Say It Again (First Wives, #5)(6)



“I wonder how long it will take before I no longer feel as if I’m sneaking into the faculty’s lounge.”

Brigitte smiled. “It took me about a month.”

Sasha paused. “You were a student at Richter?”

“I was.”

“How come I didn’t know that?”

“It’s our policy that students have no knowledge of the instructor’s life outside of Richter. Our past, or families . . . nothing. It’s safer that way.”

The word safe had Sasha hesitating. “I’m safe now?”

“You came back. Very few students ever return to Richter.”

Sasha sipped her beer. “You mean students don’t want to return to a school that is half education, half prison, and half military training? I’m shocked.” Her condescending tone made it clear she wasn’t.

“There is one too many halves in there.”

“The military and education I understood. The prison aspect escapes me.”

Brigitte pushed a strand of her dishwater blonde hair behind her ear. “Even a whisper of a military boarding school as diverse as Richter, inside the borders of Germany after the Cold War, would be a lot for the general public to swallow. Having our students spending their evenings in places like this, talking and carrying on, would not be received well. You know the demographics of our students. It’s for everyone’s safety that the doors are locked at night.”

“I suppose.”

“Although I wouldn’t mind a little easing up on some of the rules.”

“Maybe things will with time.”

Brigitte tilted her head to the side. “Why did you come back?”

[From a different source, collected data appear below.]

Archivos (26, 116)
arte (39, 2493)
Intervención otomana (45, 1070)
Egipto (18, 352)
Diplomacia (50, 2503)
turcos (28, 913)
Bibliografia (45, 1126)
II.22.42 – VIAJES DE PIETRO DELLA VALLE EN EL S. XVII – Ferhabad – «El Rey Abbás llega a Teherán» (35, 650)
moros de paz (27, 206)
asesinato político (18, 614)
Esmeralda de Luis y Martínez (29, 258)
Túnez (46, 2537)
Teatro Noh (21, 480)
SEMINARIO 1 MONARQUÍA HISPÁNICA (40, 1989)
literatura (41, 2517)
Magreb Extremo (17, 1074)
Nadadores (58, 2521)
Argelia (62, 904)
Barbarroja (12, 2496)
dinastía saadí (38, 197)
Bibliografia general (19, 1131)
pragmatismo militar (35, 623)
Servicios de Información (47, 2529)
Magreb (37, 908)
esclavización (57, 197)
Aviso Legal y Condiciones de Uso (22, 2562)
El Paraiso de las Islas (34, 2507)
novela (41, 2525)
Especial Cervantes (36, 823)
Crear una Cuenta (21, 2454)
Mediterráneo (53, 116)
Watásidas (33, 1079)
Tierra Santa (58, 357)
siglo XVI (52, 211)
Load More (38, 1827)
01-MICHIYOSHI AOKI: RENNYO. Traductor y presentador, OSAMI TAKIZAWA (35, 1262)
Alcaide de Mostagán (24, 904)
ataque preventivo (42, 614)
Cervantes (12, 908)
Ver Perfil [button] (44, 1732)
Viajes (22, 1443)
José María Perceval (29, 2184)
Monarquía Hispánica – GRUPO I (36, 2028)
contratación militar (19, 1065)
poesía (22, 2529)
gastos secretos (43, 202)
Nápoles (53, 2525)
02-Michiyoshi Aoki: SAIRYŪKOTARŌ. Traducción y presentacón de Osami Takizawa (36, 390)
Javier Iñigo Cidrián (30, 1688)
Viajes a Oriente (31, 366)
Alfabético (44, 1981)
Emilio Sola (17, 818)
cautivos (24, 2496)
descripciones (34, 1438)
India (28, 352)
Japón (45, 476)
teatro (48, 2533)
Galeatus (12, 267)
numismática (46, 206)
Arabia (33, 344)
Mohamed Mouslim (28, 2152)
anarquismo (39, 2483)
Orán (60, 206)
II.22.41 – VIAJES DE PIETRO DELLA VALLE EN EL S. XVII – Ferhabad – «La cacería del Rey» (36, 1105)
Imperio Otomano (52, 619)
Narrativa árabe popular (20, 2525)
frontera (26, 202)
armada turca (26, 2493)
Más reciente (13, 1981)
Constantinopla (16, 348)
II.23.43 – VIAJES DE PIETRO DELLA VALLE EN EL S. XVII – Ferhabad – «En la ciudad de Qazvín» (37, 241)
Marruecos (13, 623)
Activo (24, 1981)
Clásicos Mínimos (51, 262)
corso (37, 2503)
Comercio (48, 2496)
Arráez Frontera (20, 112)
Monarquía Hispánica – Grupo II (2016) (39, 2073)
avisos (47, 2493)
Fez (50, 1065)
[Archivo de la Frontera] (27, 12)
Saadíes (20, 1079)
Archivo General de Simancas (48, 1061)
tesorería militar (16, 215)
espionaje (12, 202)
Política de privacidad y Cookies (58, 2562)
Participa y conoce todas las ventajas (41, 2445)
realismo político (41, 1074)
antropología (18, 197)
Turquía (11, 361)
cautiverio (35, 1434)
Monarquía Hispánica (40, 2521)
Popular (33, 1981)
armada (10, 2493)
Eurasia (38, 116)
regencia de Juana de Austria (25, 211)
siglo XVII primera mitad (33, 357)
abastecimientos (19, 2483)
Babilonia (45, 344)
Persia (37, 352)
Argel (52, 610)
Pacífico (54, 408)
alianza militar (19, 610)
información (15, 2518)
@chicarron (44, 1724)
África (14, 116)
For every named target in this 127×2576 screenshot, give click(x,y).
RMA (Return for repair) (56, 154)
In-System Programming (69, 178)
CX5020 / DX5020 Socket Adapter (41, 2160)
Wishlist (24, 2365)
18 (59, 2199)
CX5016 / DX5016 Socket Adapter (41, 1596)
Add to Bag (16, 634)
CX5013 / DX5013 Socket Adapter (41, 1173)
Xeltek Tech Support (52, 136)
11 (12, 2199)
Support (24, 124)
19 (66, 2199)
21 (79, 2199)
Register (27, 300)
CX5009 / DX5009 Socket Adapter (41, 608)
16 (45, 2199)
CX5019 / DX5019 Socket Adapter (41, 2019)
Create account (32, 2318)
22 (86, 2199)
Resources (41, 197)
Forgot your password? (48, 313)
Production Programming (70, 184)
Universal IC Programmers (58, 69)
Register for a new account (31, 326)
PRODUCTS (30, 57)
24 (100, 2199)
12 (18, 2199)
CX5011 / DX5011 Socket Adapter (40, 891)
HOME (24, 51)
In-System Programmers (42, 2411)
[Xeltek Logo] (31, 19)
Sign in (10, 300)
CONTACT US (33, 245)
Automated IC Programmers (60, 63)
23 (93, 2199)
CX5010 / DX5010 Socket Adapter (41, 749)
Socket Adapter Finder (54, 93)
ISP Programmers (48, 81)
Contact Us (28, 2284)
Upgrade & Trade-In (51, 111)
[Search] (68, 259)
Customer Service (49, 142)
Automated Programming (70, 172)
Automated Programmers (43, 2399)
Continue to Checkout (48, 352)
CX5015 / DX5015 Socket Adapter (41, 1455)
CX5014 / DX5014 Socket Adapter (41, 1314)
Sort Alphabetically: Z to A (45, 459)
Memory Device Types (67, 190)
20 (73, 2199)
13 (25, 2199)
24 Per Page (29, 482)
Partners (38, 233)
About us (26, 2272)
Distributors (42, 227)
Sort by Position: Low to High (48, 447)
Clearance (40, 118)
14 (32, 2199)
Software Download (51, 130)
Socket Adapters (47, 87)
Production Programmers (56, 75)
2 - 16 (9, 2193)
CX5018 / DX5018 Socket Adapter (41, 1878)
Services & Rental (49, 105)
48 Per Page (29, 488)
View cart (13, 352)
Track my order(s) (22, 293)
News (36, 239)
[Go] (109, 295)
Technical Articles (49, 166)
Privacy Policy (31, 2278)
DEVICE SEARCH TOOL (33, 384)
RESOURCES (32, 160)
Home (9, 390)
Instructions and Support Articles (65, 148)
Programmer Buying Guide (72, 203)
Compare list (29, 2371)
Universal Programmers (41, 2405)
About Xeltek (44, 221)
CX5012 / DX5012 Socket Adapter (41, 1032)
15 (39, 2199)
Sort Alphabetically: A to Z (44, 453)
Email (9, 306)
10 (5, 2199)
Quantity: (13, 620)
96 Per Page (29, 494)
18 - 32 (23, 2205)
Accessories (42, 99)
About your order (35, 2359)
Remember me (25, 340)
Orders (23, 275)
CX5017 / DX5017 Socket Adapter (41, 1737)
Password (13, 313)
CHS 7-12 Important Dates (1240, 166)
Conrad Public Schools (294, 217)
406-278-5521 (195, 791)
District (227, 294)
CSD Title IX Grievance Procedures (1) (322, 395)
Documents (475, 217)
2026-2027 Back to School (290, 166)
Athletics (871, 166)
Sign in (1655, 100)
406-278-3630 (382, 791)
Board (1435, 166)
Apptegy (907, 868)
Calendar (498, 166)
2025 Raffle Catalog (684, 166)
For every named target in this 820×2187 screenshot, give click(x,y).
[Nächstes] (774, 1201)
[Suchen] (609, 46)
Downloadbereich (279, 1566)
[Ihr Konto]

Sasha felt the eyes of someone on her and glanced around the pub with the slightest of movements. “Because Richter was something more for me than most. It was my home. I know I wasn’t the only orphan in attendance, I’m sure others have come back in the past.”

Only Brigitte didn’t confirm Sasha’s thoughts.

Heat moved up the back of her neck.

She didn’t turn around. Instead, Sasha leaned forward and lowered her voice. “Someone behind me is watching.”

Brigitte picked up her beer and used the movement to distract where her eyes went.

Instead of being alarmed, she grinned. “A very fine specimen.”

“Excuse me?”

Brigitte laughed. “Not everyone looking wants to hurt you. It appears he might want to do naughty things to you, but I doubt harm is his goal.”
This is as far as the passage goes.